Hospitals providing surrogacy services to foreign couples are handing over to them babies delivered before they are due, it is learnt. These hospitals are found to be conducting caesarean sections to deliver the babies less than seven months after conception. In one recent instance, an Australian couple had In Vitro Fertilization (IVF) carried out in an Indian surrogate mother on July 19, 2015. Grande City Clinic at Jamal, one of the leading surrogacy service providers in Kathmandu, delivered twin babies through c-section on January 28, 2016, which was exactly six months and nine days after the date of conception.
Likewise, another Australian couple hired an Indian surrogate mother for IVF on August 2, 2015 and the baby was delivered by the same hospital through c-section in the seventh month of pregnancy. There are many instances where such babies have been delivered in the sixth, seventh or eighth month after conception.
The SC on August 25, 2015, decided to halt all surrogacy services in Nepal following some controversy over the practice.
The Ministry of Home Affairs and Department of Immigration (DoI) took a decision on October 29, 2015 to allow foreign couples to take home babies born or conceived through surrogacy before the SC's ban on surrogacy. The authorities also provided a nine-month time period for delivery in cases of surrogacy conceptiuon that took place before the SC decision.
According to (DoI), it is not the right authority to decide about c-sections carried out before seven months. "Our job is to provide exit permits for babies conceived or born before the SC decision. We have no authority to enquire about hospital activities concernint surrogacy," said DoI Director General Kedar Neupane.
He, however, said that they started recording IVF dates after receiving complaints that hospitals were bringing in Indian surrogate mothers after carrying out IVF in India once the government here banned the service.

### SUPPLIED INFORMATION:

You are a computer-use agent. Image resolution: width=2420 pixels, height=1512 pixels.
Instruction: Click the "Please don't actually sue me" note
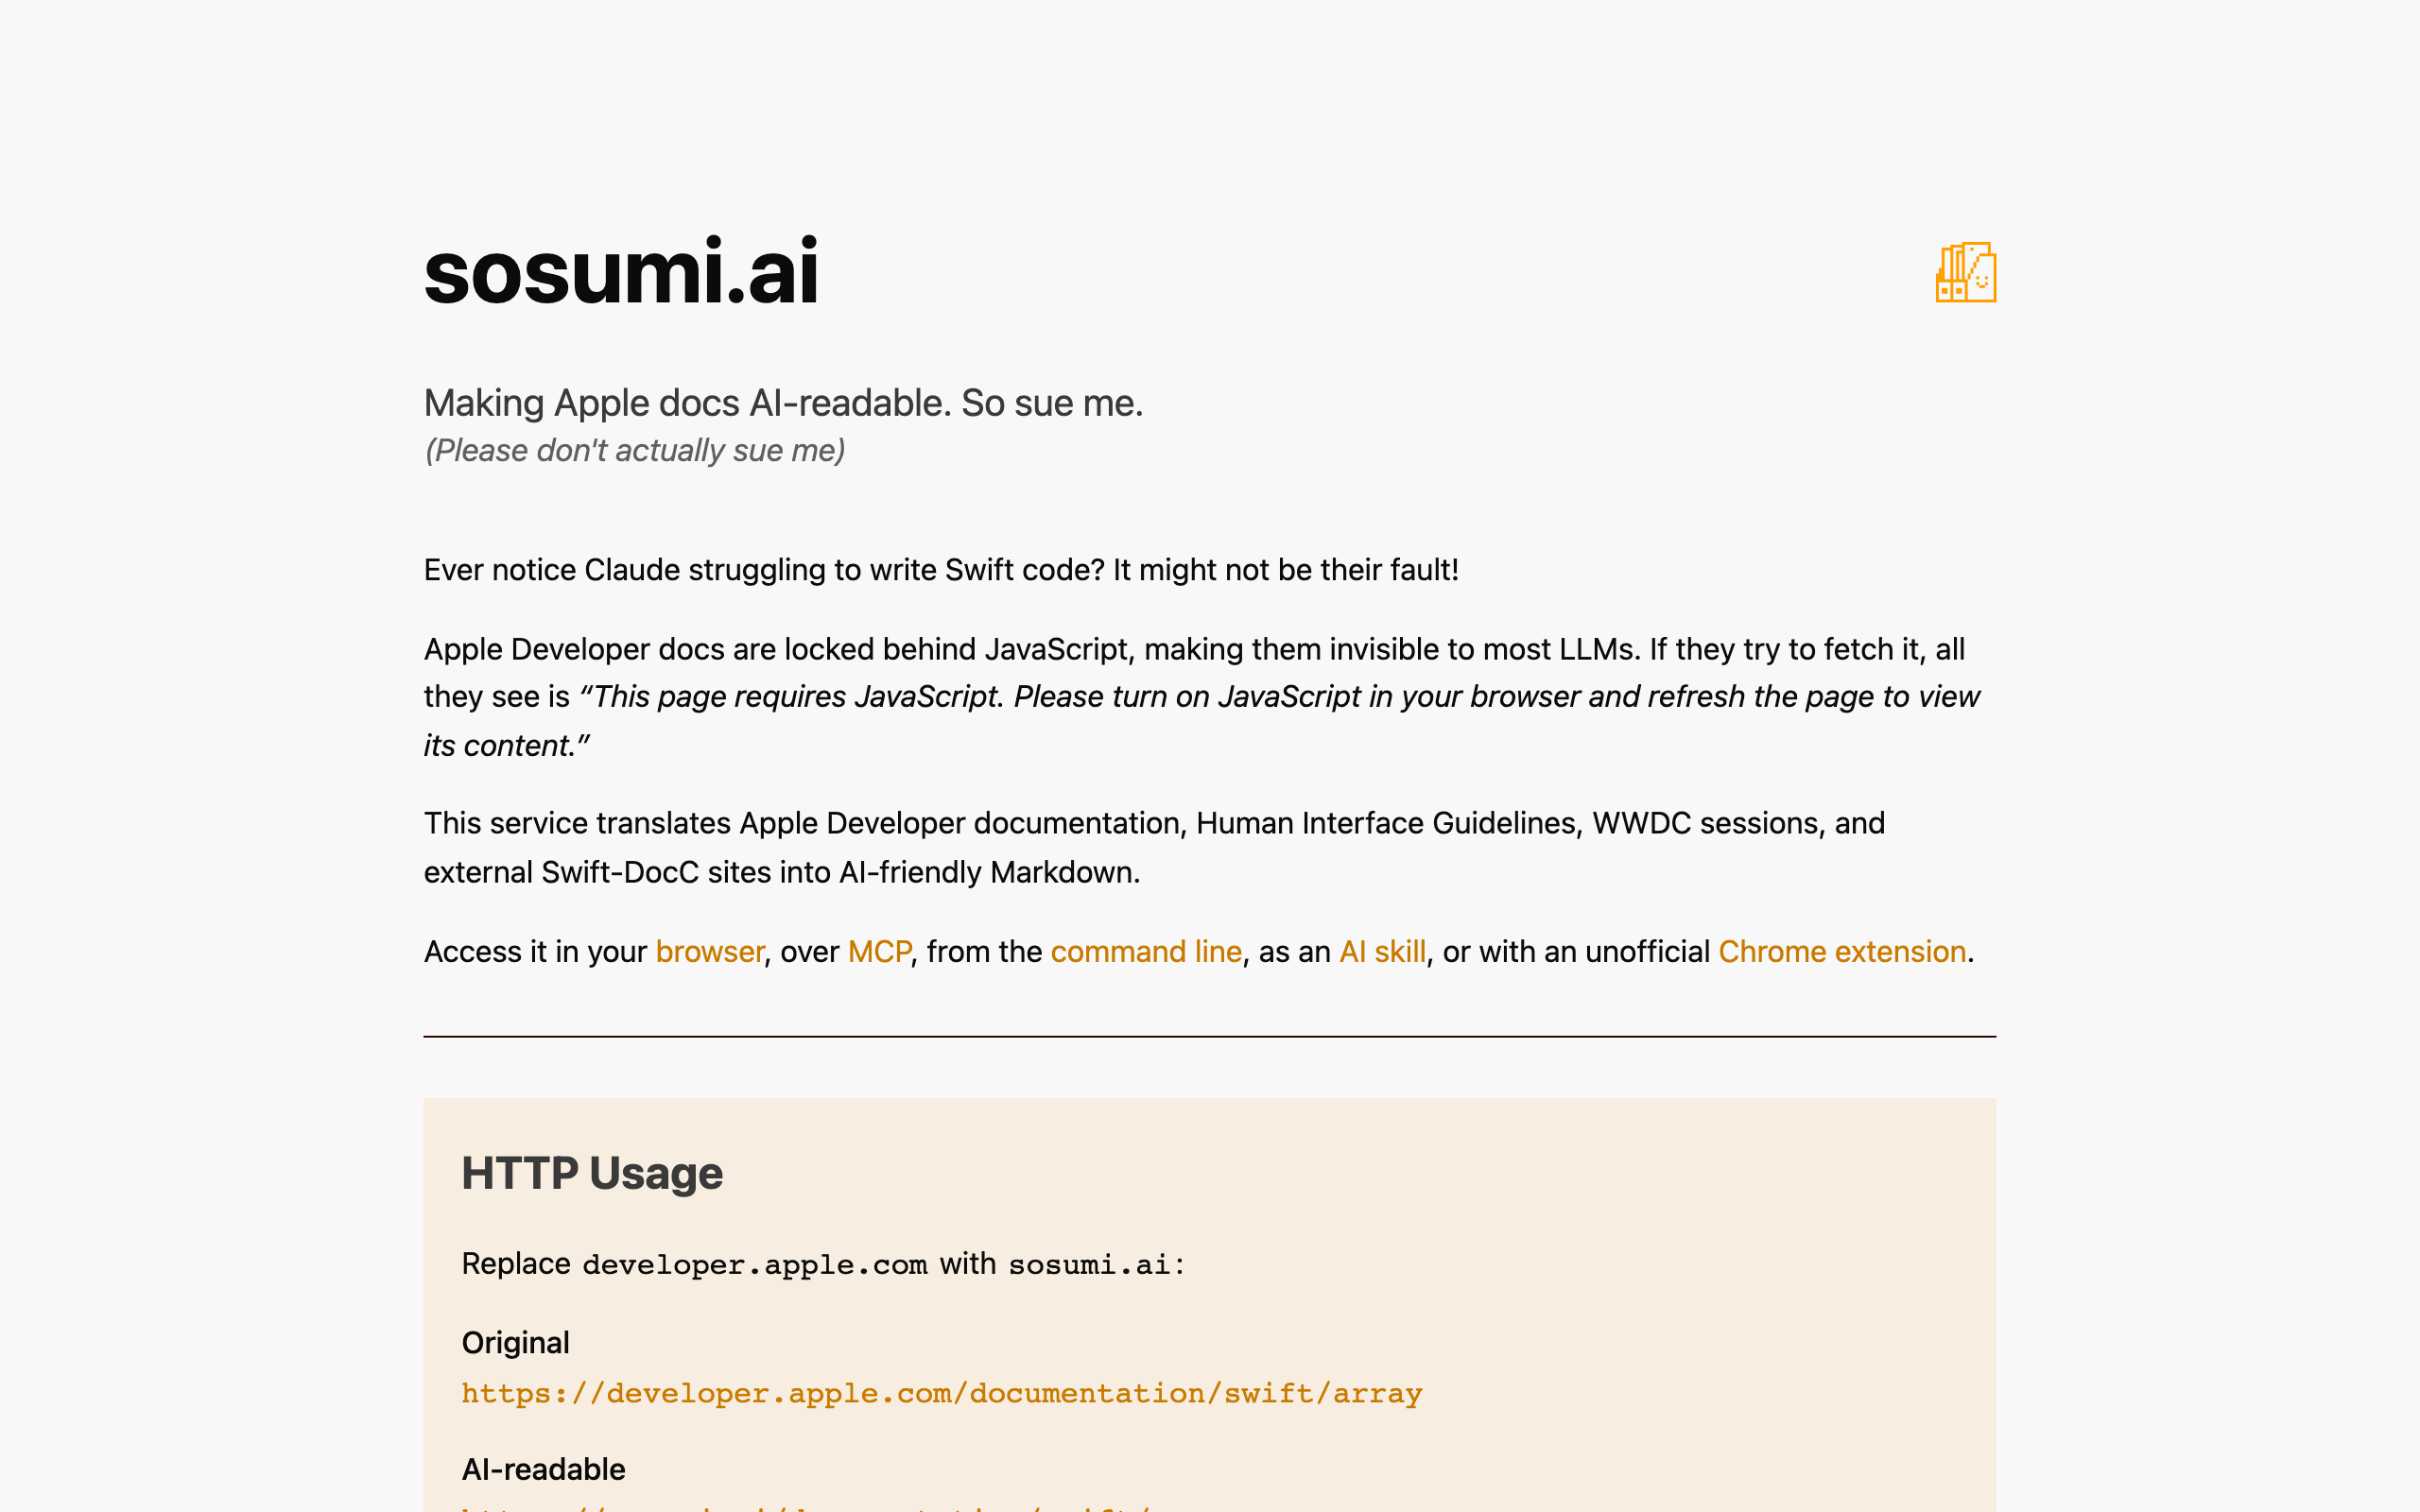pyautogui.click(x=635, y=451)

### USING THE INFORMATION:
a) In the article on surrogacy in Nepal, copy the passage from "The Ministry of" to "place before the SC decision." word for word.
b) According to the article on surrogacy in Nepal, what time period for delivery did the authorities allow for surrogacy conceptions that took place before the SC decision?

### SOLUTIONS BY TASK:
a)
The Ministry of Home Affairs and Department of Immigration (DoI) took a decision on October 29, 2015 to allow foreign couples to take home babies born or conceived through surrogacy before the SC's ban on surrogacy. The authorities also provided a nine-month time period for delivery in cases of surrogacy conceptiuon that took place before the SC decision.

b) Nine months